What you are asked to do:
Word for word, retype the first line of the records and every following line through the one containing "Touch center of".

Source material:
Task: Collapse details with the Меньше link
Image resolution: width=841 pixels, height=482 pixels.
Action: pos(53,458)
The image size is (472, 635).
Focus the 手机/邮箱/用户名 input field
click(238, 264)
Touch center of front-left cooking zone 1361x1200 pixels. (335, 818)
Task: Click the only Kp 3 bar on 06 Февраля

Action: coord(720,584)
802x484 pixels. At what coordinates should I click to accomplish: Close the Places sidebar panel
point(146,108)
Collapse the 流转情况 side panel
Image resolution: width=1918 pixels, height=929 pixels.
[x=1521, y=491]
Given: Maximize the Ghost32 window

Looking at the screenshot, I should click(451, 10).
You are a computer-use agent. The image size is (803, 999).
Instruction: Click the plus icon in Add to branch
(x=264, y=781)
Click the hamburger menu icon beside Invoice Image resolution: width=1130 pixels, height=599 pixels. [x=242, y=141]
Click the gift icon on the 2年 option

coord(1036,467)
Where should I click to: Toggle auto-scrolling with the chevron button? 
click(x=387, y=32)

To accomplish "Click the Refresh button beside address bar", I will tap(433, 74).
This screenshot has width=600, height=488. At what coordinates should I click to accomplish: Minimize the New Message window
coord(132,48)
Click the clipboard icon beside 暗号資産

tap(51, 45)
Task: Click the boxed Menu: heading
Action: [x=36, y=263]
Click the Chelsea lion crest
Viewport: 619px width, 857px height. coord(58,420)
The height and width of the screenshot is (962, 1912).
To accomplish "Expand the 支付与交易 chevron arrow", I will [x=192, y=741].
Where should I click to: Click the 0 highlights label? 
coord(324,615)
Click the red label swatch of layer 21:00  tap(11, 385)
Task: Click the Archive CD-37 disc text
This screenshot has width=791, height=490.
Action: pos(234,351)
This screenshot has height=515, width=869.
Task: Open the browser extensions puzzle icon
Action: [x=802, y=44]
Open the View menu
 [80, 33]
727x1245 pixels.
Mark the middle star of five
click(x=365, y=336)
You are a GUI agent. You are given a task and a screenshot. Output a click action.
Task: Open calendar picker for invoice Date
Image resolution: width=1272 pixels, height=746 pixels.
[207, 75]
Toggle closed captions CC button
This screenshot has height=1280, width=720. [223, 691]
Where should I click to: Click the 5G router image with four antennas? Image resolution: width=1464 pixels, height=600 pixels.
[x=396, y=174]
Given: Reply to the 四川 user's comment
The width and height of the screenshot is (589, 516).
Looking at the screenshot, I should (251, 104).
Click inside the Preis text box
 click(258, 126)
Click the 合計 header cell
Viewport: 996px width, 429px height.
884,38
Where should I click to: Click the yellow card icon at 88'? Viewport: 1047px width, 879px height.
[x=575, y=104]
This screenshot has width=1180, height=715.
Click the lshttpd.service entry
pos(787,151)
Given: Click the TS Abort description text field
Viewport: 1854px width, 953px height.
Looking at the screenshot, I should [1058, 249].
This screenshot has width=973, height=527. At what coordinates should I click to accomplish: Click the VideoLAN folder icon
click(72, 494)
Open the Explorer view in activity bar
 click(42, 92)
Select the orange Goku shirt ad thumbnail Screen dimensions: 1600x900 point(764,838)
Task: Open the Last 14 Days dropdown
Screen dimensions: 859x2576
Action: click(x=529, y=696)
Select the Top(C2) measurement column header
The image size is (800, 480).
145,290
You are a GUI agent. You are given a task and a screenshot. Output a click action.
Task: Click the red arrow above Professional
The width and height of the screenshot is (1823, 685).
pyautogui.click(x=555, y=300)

The answer:
Task: Collapse details with the Меньше link
Image resolution: width=841 pixels, height=482 pixels.
Action: pos(53,458)
The image size is (472, 635).
Focus the 手机/邮箱/用户名 input field
click(238, 264)
Touch center of front-left cooking zone 1361x1200 pixels. (335, 818)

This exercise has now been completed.